In general, I also find the whole project a little depressing. And the reason I find it depressing is precisely because, you know, this really is innovative. It’s a fairly ballsy effort to get a bunch of top notch creators working in an unusual format. It’s kind of going out on a limb in terms of delivery and marketing and aesthetics. By the standards of mainstream comics, it’s fairly visionary, I guess.
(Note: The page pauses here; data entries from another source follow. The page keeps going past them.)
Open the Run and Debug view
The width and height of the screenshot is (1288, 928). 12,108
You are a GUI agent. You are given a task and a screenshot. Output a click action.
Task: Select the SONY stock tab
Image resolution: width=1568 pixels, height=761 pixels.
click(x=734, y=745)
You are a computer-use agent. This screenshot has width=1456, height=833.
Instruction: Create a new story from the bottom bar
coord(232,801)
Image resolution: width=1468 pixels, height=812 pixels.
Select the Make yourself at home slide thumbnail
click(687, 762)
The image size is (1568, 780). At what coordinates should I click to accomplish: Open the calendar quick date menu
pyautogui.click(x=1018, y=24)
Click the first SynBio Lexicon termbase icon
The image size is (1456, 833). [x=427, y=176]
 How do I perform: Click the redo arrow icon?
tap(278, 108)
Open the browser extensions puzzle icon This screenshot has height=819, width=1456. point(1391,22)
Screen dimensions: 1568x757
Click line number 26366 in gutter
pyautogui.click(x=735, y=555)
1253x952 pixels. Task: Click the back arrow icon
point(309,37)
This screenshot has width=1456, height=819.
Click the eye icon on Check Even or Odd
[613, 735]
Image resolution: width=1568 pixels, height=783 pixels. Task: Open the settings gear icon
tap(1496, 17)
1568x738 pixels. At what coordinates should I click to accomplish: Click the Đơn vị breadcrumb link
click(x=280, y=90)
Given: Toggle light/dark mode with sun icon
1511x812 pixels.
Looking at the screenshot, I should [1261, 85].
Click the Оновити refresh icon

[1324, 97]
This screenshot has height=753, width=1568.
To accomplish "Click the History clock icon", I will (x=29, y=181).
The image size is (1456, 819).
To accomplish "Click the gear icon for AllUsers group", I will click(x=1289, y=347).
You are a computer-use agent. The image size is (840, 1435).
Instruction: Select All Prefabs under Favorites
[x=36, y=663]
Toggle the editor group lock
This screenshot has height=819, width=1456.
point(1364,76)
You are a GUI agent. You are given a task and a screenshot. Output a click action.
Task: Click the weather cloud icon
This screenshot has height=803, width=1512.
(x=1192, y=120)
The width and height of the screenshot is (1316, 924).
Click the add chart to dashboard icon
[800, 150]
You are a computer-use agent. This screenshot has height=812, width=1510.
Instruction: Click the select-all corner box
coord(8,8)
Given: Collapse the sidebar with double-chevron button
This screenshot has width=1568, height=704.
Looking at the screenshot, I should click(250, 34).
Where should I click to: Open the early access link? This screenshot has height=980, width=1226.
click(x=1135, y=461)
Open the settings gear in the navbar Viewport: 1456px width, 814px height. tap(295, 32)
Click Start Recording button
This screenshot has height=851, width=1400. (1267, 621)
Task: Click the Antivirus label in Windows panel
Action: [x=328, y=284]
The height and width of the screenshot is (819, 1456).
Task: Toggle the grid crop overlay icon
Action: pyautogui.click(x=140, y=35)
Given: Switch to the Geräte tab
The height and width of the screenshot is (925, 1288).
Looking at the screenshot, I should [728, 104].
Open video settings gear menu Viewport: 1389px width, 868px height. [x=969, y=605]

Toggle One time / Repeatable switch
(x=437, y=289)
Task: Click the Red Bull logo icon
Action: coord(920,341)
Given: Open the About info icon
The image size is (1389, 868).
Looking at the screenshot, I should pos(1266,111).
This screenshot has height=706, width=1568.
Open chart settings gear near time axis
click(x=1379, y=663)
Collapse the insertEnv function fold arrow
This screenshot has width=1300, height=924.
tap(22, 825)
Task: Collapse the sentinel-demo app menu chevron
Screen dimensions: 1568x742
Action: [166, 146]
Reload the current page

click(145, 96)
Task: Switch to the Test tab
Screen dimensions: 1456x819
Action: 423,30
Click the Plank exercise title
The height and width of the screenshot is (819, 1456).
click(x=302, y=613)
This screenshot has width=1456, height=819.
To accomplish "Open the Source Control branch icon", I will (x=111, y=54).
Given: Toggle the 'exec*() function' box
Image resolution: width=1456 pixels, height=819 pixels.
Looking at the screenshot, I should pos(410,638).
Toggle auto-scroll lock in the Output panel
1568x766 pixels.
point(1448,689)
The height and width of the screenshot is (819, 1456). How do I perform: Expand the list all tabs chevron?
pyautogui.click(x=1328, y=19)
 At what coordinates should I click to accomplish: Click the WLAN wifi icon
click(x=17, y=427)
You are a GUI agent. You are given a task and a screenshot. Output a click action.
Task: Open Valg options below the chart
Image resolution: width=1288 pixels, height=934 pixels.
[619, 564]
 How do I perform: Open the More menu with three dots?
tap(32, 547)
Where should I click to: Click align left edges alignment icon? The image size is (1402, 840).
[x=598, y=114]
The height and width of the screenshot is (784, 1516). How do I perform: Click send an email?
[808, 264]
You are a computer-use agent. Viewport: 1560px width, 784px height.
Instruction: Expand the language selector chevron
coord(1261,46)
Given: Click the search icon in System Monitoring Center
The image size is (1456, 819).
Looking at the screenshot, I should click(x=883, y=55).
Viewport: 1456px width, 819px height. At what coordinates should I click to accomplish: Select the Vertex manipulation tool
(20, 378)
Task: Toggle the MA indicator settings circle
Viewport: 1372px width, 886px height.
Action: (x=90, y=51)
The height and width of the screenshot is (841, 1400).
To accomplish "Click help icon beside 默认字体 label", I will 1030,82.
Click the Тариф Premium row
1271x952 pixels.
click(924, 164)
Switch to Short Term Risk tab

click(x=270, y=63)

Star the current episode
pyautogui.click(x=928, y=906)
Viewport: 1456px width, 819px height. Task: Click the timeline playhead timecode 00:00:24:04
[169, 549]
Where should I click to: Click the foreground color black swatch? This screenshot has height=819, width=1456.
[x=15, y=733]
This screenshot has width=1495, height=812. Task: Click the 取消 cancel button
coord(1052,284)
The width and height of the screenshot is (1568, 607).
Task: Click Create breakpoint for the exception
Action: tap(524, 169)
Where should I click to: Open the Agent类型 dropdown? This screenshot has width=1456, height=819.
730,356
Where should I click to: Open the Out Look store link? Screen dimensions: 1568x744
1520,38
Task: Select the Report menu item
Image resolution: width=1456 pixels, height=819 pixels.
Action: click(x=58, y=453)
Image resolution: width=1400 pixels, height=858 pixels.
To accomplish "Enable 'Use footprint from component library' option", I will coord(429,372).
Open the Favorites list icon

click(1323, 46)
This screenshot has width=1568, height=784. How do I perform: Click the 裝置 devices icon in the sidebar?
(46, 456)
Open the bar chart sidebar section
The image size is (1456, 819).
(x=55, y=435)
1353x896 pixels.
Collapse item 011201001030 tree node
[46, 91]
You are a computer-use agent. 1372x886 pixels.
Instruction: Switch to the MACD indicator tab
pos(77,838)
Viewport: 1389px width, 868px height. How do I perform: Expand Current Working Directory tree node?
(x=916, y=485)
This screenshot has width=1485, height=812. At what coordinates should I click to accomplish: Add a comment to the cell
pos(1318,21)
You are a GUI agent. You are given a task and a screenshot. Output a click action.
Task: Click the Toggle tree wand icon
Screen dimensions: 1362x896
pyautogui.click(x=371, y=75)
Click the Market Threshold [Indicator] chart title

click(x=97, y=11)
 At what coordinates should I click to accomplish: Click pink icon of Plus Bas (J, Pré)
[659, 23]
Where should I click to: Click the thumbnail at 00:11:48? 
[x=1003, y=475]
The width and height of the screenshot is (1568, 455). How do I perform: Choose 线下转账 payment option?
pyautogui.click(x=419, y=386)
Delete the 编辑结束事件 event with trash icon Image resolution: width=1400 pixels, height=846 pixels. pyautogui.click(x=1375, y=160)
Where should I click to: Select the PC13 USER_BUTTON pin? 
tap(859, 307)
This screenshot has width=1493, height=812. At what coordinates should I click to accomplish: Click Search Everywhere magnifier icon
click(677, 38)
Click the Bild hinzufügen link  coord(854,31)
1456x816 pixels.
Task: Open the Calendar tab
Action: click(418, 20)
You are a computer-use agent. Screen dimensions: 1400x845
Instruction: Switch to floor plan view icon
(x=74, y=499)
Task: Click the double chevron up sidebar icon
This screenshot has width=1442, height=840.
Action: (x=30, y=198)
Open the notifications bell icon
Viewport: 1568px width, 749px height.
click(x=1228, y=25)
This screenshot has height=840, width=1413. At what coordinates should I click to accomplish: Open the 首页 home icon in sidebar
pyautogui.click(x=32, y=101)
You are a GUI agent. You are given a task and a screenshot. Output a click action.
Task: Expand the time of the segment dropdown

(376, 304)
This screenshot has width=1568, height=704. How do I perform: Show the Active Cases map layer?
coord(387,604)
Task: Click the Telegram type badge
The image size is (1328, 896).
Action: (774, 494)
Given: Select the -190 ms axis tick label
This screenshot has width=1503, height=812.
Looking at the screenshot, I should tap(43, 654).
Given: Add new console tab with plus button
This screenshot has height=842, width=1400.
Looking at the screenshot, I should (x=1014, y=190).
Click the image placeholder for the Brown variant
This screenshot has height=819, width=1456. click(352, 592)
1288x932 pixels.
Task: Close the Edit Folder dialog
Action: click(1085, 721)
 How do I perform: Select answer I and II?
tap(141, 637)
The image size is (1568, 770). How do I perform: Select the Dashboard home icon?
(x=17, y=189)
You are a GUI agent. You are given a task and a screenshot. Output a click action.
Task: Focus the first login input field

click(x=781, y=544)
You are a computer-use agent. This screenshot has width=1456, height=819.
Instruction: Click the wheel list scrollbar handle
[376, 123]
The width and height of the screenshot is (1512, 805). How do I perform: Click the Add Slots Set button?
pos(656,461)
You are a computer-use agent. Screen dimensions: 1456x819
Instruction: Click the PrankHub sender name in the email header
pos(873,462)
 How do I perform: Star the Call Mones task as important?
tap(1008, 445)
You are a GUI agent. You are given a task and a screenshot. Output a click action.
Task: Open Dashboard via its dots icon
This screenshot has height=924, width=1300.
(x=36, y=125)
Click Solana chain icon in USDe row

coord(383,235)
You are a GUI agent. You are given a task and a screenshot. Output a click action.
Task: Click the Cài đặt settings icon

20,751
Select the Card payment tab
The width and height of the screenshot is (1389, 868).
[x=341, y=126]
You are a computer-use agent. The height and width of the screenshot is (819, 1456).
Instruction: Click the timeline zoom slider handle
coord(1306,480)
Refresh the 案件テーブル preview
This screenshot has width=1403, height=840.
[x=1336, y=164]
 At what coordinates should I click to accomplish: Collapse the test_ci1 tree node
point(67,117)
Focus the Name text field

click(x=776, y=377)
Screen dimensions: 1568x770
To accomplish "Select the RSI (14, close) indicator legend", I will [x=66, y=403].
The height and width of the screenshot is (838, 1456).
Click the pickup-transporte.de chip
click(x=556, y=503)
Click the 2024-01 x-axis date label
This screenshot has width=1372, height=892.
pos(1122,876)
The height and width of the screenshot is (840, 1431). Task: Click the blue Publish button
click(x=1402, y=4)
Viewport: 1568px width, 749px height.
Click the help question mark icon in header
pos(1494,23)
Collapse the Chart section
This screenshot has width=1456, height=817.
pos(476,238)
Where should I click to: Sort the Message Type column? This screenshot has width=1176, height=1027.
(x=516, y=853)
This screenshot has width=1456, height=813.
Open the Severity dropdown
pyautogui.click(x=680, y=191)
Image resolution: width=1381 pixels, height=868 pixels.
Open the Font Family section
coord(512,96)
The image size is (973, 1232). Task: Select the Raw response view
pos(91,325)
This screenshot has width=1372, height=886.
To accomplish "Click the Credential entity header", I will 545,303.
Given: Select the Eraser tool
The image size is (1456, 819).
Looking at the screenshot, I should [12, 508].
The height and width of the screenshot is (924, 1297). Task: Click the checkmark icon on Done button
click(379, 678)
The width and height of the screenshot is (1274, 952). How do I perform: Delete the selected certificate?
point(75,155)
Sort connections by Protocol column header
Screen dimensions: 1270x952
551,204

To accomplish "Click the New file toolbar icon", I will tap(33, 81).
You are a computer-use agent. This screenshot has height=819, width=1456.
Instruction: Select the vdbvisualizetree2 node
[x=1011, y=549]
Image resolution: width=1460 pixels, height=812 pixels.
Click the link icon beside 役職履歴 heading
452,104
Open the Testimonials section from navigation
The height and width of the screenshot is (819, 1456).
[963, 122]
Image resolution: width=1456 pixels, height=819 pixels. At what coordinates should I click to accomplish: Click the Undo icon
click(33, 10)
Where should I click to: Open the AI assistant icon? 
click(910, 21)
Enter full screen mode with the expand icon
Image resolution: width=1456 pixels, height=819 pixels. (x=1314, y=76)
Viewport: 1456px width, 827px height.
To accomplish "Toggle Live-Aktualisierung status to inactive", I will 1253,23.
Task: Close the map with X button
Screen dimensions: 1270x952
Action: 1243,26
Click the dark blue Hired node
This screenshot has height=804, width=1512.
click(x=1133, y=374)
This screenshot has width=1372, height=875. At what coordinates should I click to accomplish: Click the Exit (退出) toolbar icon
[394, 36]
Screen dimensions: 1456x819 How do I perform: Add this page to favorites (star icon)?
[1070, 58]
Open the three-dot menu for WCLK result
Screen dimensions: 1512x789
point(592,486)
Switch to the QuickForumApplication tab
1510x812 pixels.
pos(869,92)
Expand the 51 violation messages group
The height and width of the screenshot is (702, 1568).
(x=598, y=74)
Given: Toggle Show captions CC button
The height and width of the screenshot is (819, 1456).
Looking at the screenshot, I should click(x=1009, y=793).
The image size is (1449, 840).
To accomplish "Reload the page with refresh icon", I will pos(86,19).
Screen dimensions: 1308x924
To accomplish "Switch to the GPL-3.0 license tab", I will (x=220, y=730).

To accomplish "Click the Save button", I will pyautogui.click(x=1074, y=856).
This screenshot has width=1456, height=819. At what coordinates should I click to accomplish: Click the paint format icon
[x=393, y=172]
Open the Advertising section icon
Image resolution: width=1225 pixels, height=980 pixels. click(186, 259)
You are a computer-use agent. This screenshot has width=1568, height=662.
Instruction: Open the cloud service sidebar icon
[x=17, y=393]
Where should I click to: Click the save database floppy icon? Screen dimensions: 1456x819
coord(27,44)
And yet…it’s also just incredibly staid. You’ve got all these folks who are supposed to be the best in the bizness with an exciting new format…and yet they’re using the same damn characters that are in all the other titles. And you’ve got the same kind of stories, pretty much, without much effort to adapt to the different medium — that is, serialized pulp, which, personally, I think is a pretty dumb way to go when you’ve only got a single page at a time. (It sounds like they’re trying to do something somewhat different with WW; more power to them.) And the gimmick, the hook, the nifty twist, is entirely aimed at the most insular audience possible. It’s all for people who are already obsessed with comics, right? People who go to the store every week, without fail. Even the title is a lame inside nudge — “Wednesday Comics — get it? Because comics come out every Wednesday!” I don’t know…I mean the old anthology titles (“Action! Amazing! Awesome Sauce!”) were kind of ridiculous, obviously, but at least they were trying to pander to a broad audience. Kids like action; kids like amazing; kids like awesome sauce. Who the hell likes Wednesdays especially? And, yes, I know the answer to that one, and, as I said, it’s depressing.
In short, for DC, “innovative and exciting!” doesn’t mean reaching out to a new audience. Instead it means taking a chance on crawling further up their own navels. And I’ll give them this; Wednesday comics looks infinitely better than Blackest Night or Marvel Zombies. Chalk one up for innovation. Yay team.